Note that the same can be said for the question of holiday schemes in hours or days, how to tackle working patterns and other similar issues. I’d like to write soon about the difference between expert opinion and client choice.
Finally, I hope that you make it to that which we are all aiming for in our serenity – the strategic impact. Here we are rooted in some realities to accept. Clearly these are contextual, but perhaps for you this is a simple as accepting that with every HR system there comes compromise. Perhaps you’d like to be operating with a full ERP system, but it’s not affordable. Most often, there is the reality of accepting limitations without “sinking” the investments made.

There is a balance to be struck between bringing such realities into focus in order to enable brave decision-making and a pragmatism which allows the organisation to maximise on investment and keep a positive focus on great potential with a powerfully integrative HRIS product.
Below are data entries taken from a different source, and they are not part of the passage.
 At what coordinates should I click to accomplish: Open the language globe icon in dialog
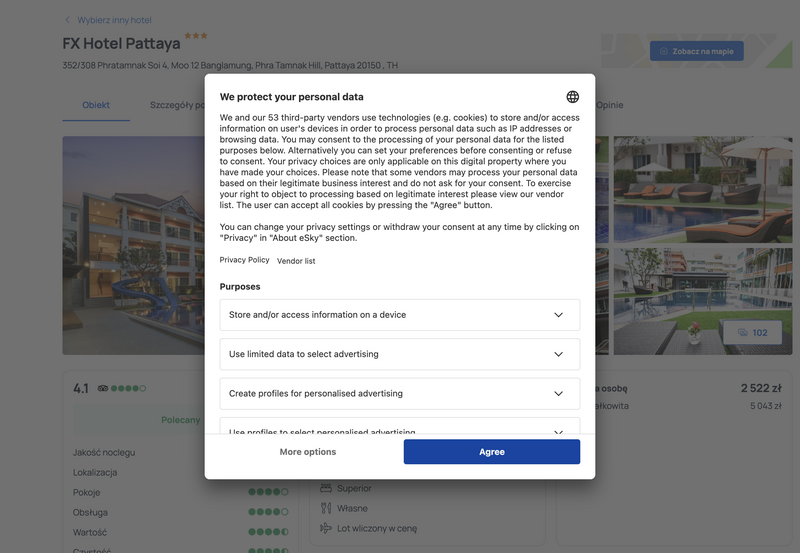[572, 97]
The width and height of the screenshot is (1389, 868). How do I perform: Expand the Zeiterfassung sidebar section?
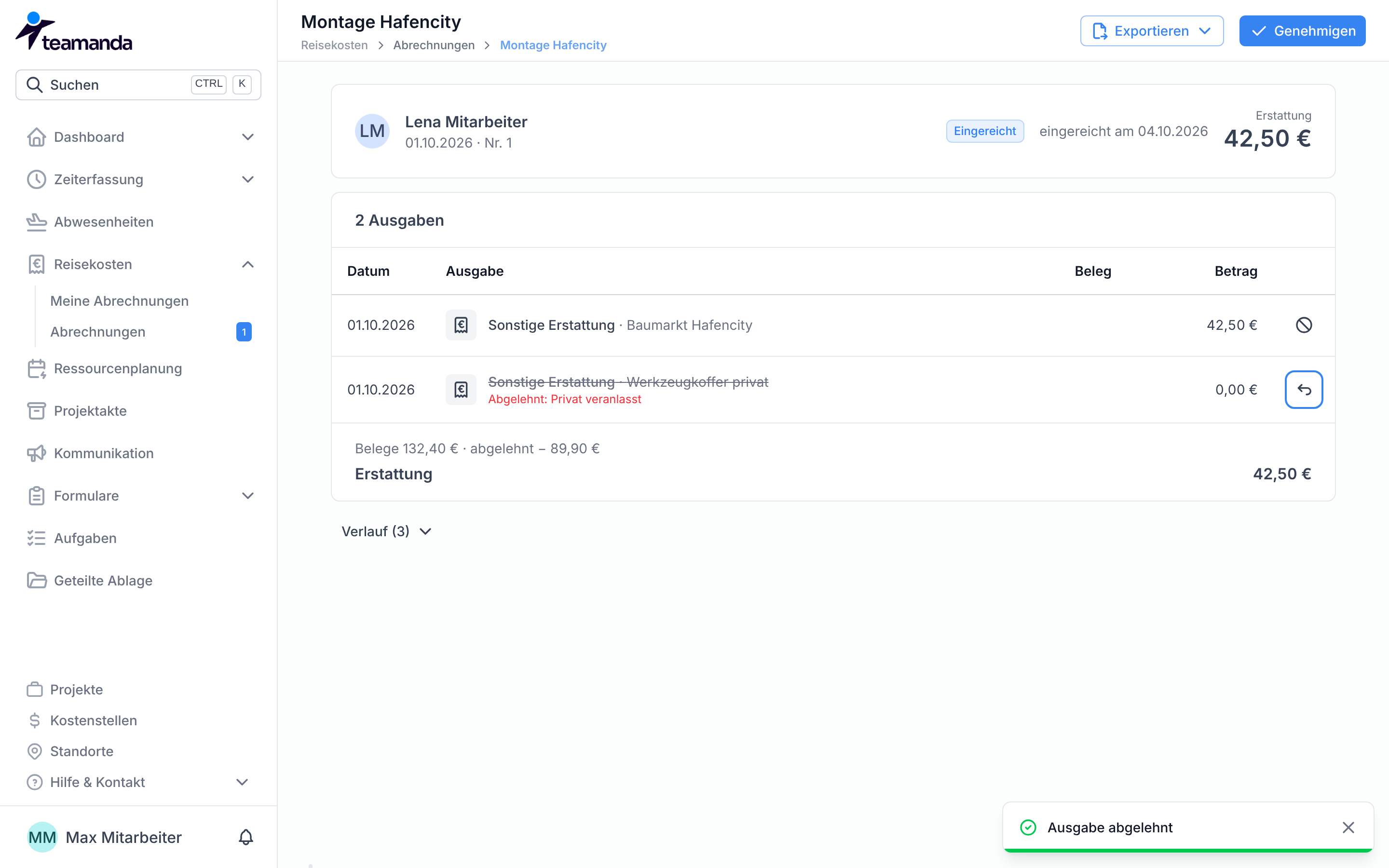(138, 179)
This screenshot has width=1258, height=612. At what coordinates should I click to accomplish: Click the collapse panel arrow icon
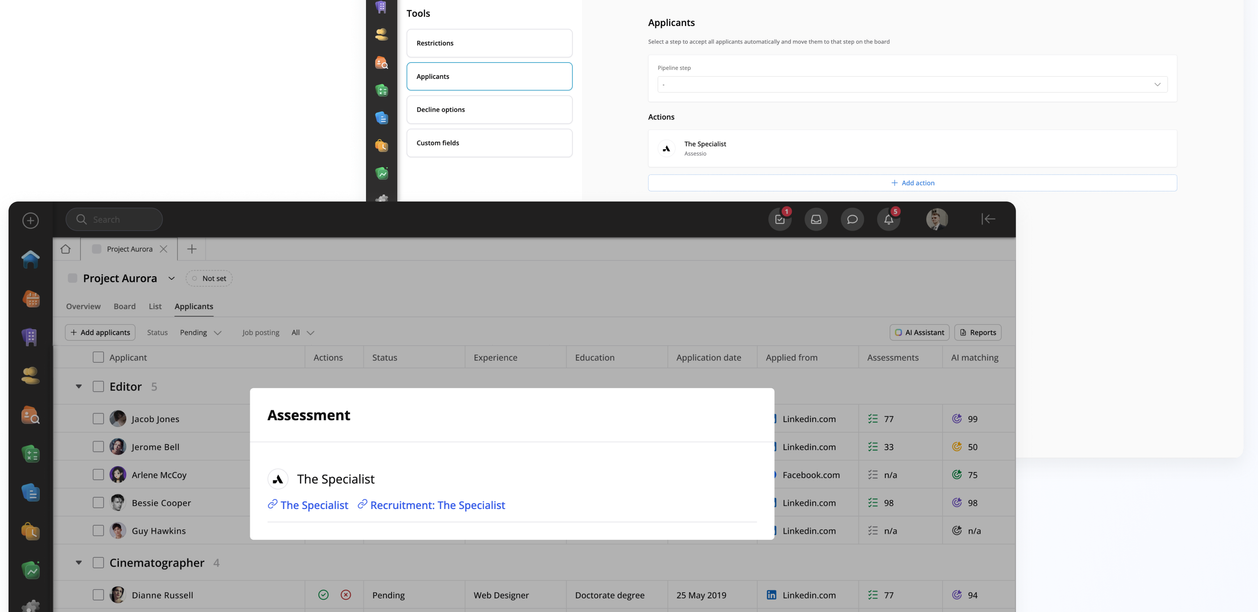(988, 219)
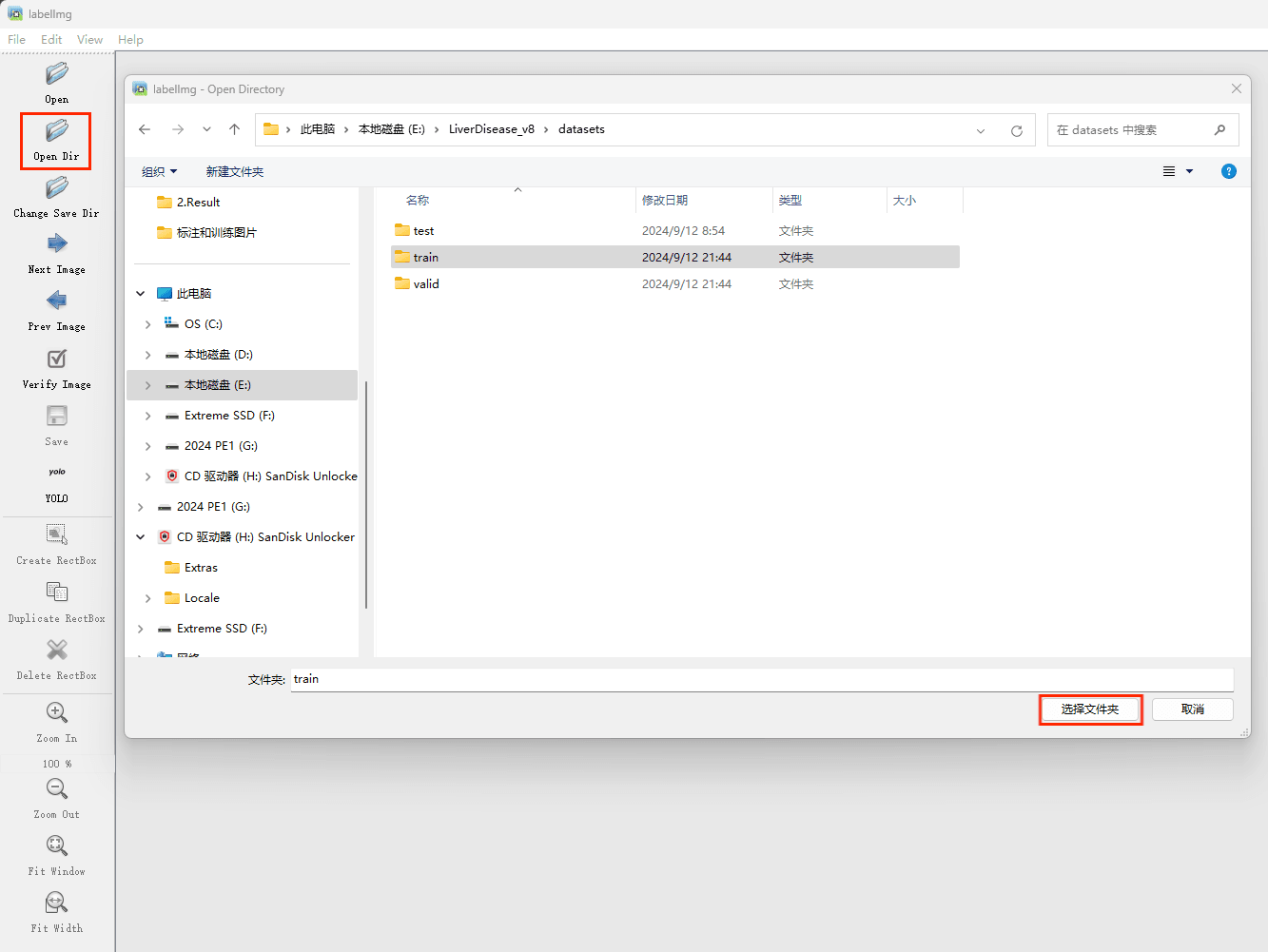Open the 组织 dropdown menu
The height and width of the screenshot is (952, 1268).
point(159,172)
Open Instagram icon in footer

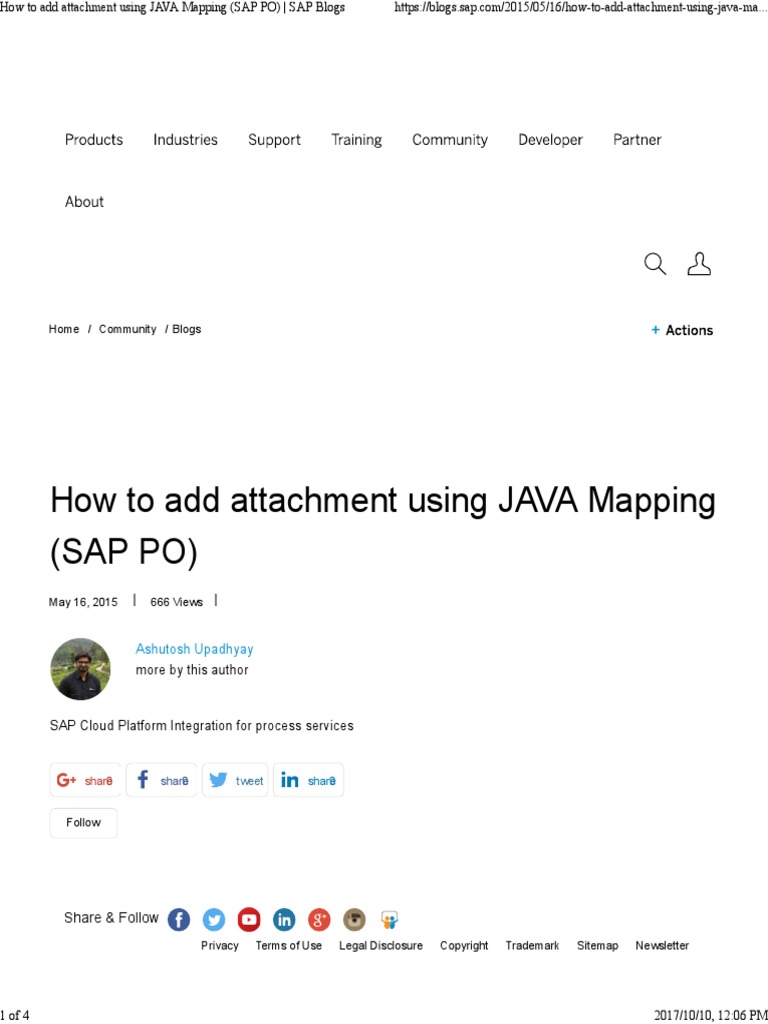(x=354, y=920)

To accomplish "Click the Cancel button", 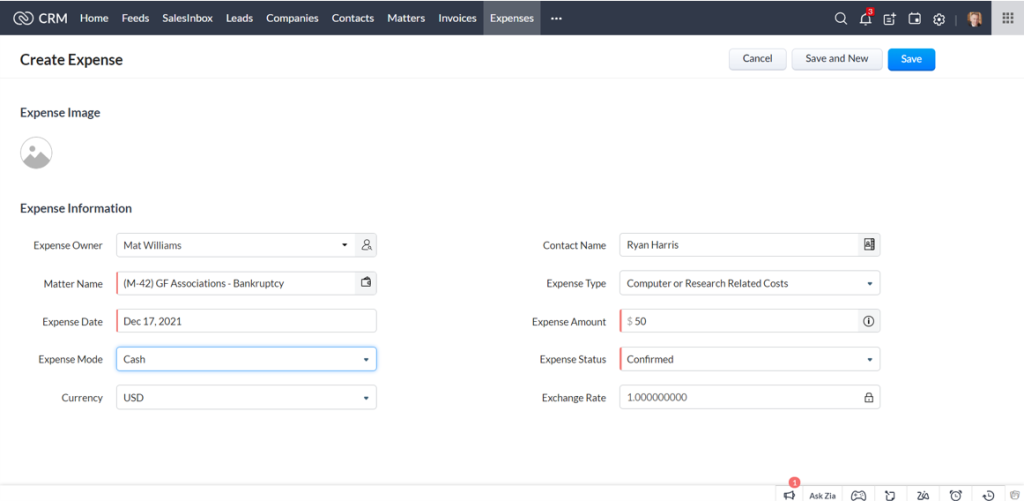I will click(x=757, y=59).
Take a courageous step and revisit the benefits. It is never too late to do so. Engaging in an ROI exercise cannot in itself impact those returns, or lack of returns, but it can allow you, your consultants and your teams, to tweak plans in time to see results. Compare the real impact of costs, savings and value-add at different levels, in different volumes and with different mitigation of risk and you could see surprising results. Looking at the weather forecast will not actually bring on the rain!
I would like to have a rather more sophisticated wise question on impact and strategic, but for this, let’s keep it simple: “Do I have one? A strategy? If not, am I at least thinking strategically? If I don’t, where am I going to get one from?”
To conclude, here is a suggestion for ensuring that iTrent and serenity remain comfortably at the same desk – an iTrent Serenity Prayer:

Take a deep breath

Be bold

Ask a ton of questions

Play around with the values of acceptance, courage and wisdom – what do you need to settle on and make the best of? What could you be brave to change? Should you do that, and how are you going to find out?